The present invention is based on the Spark big data processing platforms of deep learning, can use the equipment and public cloud of low cost
Large-scale data processing model is built, constitutes data by comparing relevant databases such as MySQL, Oracle easy to accomplish
Active layer.By realizing GBDT algorithm to the importance analysis of incoming data factors in big data platform, delete importance it is low because
Element, the difficulty of the processing data greatly reduced in turn avoid the high error that human subject realizes bring prediction result.Most
Whole prediction result will be presented to manager by data visualization technique, provide a kind of intelligence to the scheduling of power grid to manager
The reference frame of energyization.
Detailed description of the invention
Fig. 1 is the big data analysis system structure diagram of photovoltaic power generation influence factor provided in an embodiment of the present invention;
In figure: 1, data active layer;2, data transfer layer;3, data storage layer;4, data analysis layer;5, data analysis layer.

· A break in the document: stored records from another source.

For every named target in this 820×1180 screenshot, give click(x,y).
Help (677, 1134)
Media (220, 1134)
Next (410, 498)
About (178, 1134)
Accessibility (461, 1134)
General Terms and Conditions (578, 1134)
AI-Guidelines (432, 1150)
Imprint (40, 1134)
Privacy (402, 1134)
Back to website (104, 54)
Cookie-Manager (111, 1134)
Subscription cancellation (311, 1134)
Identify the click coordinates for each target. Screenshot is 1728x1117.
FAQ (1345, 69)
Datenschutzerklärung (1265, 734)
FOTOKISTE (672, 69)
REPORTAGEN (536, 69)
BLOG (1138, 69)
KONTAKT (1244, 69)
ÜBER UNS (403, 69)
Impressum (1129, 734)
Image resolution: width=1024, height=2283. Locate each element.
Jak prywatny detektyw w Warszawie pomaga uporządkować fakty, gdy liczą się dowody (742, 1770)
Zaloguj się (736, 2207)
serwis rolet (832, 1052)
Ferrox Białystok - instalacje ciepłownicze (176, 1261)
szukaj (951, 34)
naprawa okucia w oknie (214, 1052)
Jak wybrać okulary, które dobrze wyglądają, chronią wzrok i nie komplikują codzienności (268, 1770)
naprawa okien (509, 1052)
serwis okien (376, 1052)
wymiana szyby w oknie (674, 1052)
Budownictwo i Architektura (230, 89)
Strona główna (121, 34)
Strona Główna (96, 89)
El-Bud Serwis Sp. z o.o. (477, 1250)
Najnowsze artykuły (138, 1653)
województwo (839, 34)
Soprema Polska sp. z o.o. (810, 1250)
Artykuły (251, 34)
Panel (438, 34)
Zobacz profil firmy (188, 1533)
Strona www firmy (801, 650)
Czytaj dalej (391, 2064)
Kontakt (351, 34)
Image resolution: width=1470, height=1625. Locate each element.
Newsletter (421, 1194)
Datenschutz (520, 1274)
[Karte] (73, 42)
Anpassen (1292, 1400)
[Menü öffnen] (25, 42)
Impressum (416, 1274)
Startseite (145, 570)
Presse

Fig. 2 is the big data analysis method flow diagram of photovoltaic power generation influence factor provided in an embodiment of the present invention.
Fig. 3 is the big data analysis system principle schematic diagram of photovoltaic power generation influence factor provided in an embodiment of the present invention.
Fig. 4 is the sample of data used in the big data analysis system for the photovoltaic power generation influence factor that present example provides
Example.
Fig. 5 is the big data analysis system for the photovoltaic power generation influence factor that present example provides at GBDT algorithm
The factor importance result obtained after reason.
Specific embodiment
In order to make the objectives, technical solutions, and advantages of the present invention clearer, with reference to embodiments, to this hair
It is bright to be further elaborated.It should be appreciated that the specific embodiments described herein are merely illustrative of the present invention, not
For limiting the present invention.
The present invention analyzes date, temperature, weather, the influence of the various factors to generated energy such as geographical location, and generate it is each because
The report of plain influence degree, those factors being affected, pair that will be paid close attention to as later newly-built or improvement photovoltaic power plant
As.
Application principle of the invention is explained in detail with reference to the accompanying drawing.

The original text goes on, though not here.